1 мая исполняется 100 лет со дня рождения Виктора Астафьева (1924–2001), сибирского писателя-деревенщика, автора суровой военной прозы и великой повести "Царь-рыба", в которой браконьер на Енисее описан с библейской эпичностью, словно капитан Ахав, увлекаемый в пучину белым китом.
"Да я же умираю! – очнулся Игнатьич. – Может, я уж на дне? Желто все…" Он шевельнулся и услышал рядом осетра, полусонное, ленивое движение его тела почувствовал – рыба плотно и бережно жалась к нему толстым и нежным брюхом. Что-то женское было в этой бережности, в желании согреть, сохранить в себе зародившуюся жизнь. "Да уж не оборотень ли это?!"
Виктор Петрович Астафьев принадлежал к тому поколению, на которое обрушились, кажется, все беды советской истории прошлого столетия.
Его деда "раскулачили" и выбросили с семьей из собственного дома на улицу. Отца арестовали за "вредительство". Сам Виктор, после смерти матери, оказался на улице и беспризорничал, причем не где-нибудь, а за Полярным кругом – в Игарке. Потом началась война и 17-летний парень ушел на фронт добровольцем, воевал три года, уцелев в нескольких "мясорубках", куда советские генералы щедро бросали едва обученный и голодный "человекоматериал".
"О нас просто забыли, забыли накормить, забыли научить, забыли выдать обмундирование… Это были не солдаты, а истощенные уставшие старички с потухшими глазами. От недостатка сил и умения большинство из них погибало в первом же бою или попадало в плен...
Он-то знал давно, на себе испытал главную особенность армии, в которой провел почти всю свою жизнь, и общества, ее породившего, держать всех и все в унизительном повиновении, чтоб всегда, везде, каждодневно военный человек чувствовал себя виноватым, чтоб постоянно в страхе ощупывался, все ли застегнуто, не положил ли чего ненужного в карман ненароком, не сказал ли чего невпопад, не сделал ли шаг вразноступ с армией и народом, то ли и так ли съел, то ли так ли подумал, туда ли, в того ли стрельнул...
Главное губительное воздействие войны в том, что вплотную, воочию подступившая массовая смерть становится обыденным явлением и порождает покорное согласие с нею.

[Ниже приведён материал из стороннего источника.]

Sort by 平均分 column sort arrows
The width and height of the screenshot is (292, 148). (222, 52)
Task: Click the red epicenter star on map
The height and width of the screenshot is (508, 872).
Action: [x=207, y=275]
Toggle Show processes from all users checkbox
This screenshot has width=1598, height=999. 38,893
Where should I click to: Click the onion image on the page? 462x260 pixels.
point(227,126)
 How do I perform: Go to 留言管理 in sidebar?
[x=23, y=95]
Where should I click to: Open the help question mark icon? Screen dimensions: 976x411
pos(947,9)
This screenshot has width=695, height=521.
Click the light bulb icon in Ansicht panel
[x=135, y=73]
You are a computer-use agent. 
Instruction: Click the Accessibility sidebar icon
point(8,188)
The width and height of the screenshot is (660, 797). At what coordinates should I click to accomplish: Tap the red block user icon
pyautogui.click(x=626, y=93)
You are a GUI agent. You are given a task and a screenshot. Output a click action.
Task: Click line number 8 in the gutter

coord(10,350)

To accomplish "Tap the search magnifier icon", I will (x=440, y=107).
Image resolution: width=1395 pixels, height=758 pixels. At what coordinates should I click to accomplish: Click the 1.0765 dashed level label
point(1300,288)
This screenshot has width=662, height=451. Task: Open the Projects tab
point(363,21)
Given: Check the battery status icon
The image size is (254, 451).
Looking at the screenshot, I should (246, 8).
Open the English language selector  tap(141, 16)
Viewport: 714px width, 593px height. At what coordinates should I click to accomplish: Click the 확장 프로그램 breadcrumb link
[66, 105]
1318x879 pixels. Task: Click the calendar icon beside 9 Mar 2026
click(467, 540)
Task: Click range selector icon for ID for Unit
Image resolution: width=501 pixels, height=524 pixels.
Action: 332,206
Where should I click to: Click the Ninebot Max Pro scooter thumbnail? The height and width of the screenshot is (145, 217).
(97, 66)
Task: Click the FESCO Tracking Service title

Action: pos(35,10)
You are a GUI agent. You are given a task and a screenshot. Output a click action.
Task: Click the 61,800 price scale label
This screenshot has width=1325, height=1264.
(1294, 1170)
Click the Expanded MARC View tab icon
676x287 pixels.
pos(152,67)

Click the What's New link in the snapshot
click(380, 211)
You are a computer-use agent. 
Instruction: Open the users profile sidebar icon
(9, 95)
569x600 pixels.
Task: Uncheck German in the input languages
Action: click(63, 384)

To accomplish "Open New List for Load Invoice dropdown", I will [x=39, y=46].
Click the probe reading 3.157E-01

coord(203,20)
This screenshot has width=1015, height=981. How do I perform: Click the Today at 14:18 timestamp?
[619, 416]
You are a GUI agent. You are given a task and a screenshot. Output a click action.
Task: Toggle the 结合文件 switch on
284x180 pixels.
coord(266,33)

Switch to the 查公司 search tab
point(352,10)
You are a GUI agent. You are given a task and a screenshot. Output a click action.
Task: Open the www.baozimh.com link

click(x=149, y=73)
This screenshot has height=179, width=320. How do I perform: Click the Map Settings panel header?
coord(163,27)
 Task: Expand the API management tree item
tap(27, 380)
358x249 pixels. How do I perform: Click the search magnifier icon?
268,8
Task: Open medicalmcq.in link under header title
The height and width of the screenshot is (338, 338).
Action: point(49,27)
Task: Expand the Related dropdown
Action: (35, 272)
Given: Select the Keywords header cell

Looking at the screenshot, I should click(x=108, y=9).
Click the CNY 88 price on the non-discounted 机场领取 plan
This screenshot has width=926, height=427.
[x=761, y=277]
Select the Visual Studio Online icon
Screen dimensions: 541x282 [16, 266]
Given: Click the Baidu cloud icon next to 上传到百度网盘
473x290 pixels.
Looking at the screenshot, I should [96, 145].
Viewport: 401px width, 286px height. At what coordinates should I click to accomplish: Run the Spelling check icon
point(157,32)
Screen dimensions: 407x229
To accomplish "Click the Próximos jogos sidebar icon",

Виктор Астафьев. "Прокляты и убиты"
Многие его сверстники сгинули ещё на ранних этапах этой советской "школы жизни". Большинство же не вернулось с войны. В 90-е годы Астафьев будет писать, но так и не успеет закончить роман "Прокляты и убиты" – об уничтоженном поколении двадцатилетних, которых принесли в жертву военным амбициям маршала Жукова и других "великих полководцев".
Об этой трагедии он говорил всю жизнь. Хотя под советской цензурой рассказывать правду о войне было очень трудно, почти невозможно.
"При печатании в журнале повесть претерпела выкидыши и кастрации".
Виктор Астафьев. Из письма режиссеру А.Войтецкому. 1973г
Но он не сдавался. Он верил в силу писательского слова, не менее значимого, чем слово президента или судьи. В конце жизни он говорил:
"Если бы я точно знал, что делать, и как нам обустроить Россию, то я бы продал свое охотничье ружье, старый мотоцикл и пианино, и на эти деньги нанял вертолет, чтобы разбрасывать листовки над страной..."
Вера в слово давала ему мужество заступаться за Солженицына в 1970 году, когда Андропов обсуждал с товарищами по работе серьезный вопрос – как отомстить автору "Архипелага ГУЛАГ", и варианты предлагались разные. Астафьев счел для себя унизительным промолчать в этот момент:
"Не довелось мне читать его новых романов – не люблю я читать и думать под одеялом – унизительно это для бывшего солдата и русского литератора, но и то, что я читал, напечатанное в журнале, особенно "Матрёнин двор", – убедило меня в том, что Солженицын – дарование большое, редкостное, а его взашей вытолкали из членов Союза и намёк дают, чтобы он вообще из "дома нашего" убирался. А мы сидим и трём в носу, делаем вид, будто и не понимаем вовсе, что это нас припугнуть хотят, ворчим по закоулкам, митингуем в домашнем кругу.
Стыд-то какой! Вчерашние бойцы, неустрашимые фронтовики и их спутницы делают вид, будто ничего не произошло и не происходит. Будто и не ведают, что кровью нашей завоёванное в мире уважение распыляется, улетучивается, и те, кто был за нас, отвёртываются один за другим. Говард Фаст, Фрэнк Харди, Андре Стиль и покойный Джон Стейнбек, даже Луи Арагон...
Что же – опять изоляция? Опять пресловутый железный занавес? Опять это зловещее: "Я не прошу вас доносить друг на друга, но прошу проникнуться друг к другу здоровым недоверием"? А ведь если так и дальше дело пойдёт и все мы по углам отмалчиваться будем – до новой беды снова докатиться возможно".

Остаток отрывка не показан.